- _YOUR OBJECTIVE_
Each line below from the one containing "Google Chrome (309, 732)" through the one containing "Принять (820, 2527)" should be output exactly as it stands, and no other line should appear.

(Stored items)
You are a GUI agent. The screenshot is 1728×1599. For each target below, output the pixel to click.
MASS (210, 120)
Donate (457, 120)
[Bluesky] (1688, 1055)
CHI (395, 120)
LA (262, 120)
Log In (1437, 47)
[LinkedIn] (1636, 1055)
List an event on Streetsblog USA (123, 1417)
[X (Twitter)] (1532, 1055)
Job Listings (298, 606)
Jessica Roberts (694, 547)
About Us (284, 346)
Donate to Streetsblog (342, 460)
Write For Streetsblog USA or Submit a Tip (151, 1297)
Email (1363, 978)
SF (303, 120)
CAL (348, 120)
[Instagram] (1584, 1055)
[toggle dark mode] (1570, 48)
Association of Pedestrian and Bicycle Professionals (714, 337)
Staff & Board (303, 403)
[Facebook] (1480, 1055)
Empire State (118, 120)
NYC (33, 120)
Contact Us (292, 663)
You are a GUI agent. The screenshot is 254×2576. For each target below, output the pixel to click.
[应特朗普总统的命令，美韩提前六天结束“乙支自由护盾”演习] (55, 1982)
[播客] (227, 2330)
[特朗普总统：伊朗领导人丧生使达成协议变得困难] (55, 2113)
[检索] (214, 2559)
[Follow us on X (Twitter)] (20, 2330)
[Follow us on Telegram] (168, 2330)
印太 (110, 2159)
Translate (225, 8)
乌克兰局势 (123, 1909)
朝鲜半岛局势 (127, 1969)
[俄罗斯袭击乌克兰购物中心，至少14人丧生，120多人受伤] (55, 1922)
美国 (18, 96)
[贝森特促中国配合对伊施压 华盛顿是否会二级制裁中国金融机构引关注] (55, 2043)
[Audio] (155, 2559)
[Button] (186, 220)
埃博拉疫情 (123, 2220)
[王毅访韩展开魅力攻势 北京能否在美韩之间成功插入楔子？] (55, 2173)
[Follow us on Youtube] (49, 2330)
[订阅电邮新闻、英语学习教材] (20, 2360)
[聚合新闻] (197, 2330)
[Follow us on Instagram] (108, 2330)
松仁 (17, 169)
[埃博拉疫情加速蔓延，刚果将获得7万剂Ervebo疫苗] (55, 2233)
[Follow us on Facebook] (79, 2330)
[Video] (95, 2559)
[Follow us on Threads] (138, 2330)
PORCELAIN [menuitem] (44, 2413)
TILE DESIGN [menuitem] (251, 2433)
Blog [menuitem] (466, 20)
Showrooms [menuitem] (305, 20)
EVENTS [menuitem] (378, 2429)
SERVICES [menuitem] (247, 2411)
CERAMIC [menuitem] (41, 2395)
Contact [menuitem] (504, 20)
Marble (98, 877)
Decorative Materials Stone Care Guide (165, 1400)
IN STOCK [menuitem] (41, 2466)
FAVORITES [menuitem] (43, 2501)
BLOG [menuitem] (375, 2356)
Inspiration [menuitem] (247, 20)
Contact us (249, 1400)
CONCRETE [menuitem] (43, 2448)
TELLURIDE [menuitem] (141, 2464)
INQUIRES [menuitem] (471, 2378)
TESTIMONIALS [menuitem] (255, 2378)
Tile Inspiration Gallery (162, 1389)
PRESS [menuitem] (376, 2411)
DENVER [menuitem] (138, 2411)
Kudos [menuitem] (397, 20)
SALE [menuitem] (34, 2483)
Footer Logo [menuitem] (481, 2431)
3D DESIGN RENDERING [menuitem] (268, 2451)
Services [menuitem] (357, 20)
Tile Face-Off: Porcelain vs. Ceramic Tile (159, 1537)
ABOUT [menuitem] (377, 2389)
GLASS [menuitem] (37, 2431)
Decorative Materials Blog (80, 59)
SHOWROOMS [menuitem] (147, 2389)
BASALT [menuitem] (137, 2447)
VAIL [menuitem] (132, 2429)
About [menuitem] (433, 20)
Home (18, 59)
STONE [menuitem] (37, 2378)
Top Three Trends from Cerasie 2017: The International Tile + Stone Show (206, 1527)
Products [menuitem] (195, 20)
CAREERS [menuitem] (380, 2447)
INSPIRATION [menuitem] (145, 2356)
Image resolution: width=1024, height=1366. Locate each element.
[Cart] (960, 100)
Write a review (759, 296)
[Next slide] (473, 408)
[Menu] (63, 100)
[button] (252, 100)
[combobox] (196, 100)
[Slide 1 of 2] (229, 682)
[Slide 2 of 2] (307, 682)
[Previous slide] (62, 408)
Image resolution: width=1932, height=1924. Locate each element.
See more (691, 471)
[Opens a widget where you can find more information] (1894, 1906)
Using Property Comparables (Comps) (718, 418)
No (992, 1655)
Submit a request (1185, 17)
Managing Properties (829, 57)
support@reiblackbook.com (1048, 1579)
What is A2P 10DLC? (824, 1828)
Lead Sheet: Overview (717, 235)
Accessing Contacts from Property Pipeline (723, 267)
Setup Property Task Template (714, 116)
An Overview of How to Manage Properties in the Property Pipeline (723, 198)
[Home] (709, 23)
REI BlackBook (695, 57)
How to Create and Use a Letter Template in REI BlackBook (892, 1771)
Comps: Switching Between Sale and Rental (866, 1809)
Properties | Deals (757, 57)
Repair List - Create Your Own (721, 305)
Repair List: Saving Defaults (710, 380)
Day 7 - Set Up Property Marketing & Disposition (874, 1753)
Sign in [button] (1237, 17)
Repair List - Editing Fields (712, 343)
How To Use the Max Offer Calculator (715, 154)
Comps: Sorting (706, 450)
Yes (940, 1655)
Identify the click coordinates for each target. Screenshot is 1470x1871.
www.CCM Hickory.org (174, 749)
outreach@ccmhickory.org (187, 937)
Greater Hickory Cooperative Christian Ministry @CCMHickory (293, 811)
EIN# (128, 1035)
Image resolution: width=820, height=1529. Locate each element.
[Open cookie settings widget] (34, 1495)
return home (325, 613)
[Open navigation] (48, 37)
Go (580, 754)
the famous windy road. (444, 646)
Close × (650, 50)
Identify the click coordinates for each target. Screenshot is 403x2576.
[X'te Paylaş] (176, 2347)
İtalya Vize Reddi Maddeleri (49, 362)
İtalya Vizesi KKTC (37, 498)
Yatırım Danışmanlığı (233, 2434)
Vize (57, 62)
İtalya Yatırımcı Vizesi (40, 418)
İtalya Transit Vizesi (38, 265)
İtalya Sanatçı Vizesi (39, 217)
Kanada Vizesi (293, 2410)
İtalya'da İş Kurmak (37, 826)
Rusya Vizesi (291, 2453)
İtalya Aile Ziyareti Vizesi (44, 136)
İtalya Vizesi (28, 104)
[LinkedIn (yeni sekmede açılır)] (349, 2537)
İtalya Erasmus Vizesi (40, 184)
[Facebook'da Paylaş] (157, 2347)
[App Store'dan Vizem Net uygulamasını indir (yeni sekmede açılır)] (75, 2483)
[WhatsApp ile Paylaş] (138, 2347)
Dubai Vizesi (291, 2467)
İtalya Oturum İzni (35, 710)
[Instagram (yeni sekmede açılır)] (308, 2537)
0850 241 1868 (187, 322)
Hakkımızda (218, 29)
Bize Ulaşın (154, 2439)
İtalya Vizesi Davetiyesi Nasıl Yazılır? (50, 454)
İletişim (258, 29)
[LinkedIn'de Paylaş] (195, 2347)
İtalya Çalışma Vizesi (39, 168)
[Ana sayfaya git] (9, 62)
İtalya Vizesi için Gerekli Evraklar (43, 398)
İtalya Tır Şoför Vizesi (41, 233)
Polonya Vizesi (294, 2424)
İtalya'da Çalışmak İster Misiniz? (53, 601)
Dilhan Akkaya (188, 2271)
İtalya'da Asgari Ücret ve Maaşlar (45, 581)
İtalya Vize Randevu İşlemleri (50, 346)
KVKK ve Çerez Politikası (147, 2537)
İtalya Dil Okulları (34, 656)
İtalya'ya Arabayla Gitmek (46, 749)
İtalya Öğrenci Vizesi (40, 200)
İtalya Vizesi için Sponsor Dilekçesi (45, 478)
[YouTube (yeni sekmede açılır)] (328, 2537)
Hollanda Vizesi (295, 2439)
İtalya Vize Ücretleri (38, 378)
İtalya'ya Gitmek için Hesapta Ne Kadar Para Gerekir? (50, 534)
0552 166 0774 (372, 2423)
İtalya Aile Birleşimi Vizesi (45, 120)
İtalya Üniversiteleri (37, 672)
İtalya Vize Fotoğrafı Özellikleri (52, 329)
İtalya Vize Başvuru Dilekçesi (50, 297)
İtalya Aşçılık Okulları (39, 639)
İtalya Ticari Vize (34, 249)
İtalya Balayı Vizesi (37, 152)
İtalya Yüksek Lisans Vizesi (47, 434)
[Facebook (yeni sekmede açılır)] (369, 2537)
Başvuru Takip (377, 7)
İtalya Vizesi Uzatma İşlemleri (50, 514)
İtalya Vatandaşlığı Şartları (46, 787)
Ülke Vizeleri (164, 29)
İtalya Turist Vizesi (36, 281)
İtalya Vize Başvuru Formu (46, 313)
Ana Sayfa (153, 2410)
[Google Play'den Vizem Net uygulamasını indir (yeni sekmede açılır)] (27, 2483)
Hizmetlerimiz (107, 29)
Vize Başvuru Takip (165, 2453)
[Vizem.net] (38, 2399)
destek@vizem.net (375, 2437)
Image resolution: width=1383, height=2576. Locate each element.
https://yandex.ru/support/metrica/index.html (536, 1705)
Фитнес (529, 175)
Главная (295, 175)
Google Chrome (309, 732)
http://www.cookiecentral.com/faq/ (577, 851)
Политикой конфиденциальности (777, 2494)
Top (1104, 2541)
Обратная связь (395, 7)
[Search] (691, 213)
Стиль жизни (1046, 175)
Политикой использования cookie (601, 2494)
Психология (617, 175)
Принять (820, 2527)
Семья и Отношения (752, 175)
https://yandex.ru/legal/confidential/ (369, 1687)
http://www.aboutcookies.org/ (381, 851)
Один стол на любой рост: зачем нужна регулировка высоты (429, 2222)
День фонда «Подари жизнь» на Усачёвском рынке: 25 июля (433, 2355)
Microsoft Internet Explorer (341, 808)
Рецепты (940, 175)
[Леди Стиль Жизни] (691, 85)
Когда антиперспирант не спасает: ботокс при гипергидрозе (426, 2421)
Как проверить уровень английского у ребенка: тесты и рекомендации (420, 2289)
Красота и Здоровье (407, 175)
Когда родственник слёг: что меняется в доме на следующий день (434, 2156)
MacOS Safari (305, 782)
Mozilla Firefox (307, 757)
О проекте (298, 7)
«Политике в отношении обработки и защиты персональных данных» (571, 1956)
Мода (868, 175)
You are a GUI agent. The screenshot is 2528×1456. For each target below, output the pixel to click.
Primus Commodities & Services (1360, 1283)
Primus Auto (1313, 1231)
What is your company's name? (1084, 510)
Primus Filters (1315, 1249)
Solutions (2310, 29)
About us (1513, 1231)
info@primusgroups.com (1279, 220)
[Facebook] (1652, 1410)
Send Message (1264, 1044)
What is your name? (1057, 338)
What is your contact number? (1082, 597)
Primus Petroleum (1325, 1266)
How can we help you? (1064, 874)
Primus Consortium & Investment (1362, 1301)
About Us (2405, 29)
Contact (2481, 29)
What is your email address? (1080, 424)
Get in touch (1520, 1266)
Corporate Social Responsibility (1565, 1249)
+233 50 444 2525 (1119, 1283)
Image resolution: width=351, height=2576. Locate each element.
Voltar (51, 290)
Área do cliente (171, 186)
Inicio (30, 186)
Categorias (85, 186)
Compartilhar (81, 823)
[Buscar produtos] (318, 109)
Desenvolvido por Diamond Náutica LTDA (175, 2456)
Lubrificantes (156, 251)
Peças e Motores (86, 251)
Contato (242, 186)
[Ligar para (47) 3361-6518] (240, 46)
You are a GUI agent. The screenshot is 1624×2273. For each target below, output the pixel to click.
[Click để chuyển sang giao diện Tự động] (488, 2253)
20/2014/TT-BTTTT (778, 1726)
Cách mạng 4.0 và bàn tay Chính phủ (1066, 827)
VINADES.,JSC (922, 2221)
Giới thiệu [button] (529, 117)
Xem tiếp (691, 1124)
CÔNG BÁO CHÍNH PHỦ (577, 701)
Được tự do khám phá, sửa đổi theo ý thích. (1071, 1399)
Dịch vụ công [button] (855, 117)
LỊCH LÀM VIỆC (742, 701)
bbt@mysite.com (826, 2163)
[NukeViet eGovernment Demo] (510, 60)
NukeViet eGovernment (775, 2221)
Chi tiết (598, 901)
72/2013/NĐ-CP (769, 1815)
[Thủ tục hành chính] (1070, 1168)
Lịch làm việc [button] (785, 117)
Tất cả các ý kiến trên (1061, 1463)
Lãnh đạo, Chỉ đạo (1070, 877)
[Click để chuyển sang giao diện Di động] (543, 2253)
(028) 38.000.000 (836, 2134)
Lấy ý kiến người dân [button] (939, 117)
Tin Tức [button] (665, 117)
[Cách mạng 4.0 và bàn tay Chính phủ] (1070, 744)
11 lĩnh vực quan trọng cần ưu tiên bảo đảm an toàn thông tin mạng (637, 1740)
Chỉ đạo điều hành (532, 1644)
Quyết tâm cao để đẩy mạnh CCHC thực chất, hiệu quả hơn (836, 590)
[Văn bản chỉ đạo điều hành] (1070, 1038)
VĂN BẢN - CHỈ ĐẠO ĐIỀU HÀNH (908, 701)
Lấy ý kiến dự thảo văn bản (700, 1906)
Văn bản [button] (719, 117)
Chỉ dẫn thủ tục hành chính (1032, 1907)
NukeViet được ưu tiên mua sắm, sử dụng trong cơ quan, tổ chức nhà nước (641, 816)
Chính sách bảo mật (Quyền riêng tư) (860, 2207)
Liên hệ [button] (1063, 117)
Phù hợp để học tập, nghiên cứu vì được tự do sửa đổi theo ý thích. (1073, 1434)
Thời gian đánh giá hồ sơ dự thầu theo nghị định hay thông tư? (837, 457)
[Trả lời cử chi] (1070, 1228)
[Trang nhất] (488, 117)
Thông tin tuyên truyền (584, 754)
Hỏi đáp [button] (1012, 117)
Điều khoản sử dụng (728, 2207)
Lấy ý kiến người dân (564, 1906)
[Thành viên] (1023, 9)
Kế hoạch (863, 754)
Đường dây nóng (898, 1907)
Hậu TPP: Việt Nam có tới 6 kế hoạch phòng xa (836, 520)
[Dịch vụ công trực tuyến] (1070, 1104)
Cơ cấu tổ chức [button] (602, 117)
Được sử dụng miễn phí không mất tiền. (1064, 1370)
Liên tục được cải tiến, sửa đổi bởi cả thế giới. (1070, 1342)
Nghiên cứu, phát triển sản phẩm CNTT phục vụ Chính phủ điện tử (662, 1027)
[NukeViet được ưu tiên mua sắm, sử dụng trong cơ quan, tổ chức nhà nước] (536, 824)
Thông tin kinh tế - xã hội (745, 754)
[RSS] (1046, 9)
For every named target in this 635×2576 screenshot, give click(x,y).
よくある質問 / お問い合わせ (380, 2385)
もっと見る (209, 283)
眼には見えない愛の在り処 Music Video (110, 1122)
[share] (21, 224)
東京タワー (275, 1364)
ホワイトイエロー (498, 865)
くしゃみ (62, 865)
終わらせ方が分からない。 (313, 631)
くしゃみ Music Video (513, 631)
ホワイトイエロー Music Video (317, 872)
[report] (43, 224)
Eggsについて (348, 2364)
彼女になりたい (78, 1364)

- _WRITTEN SOLUTION_
Google Chrome (309, 732)
http://www.cookiecentral.com/faq/ (577, 851)
Политикой конфиденциальности (777, 2494)
Top (1104, 2541)
Обратная связь (395, 7)
[Search] (691, 213)
Стиль жизни (1046, 175)
Политикой использования cookie (601, 2494)
Психология (617, 175)
Принять (820, 2527)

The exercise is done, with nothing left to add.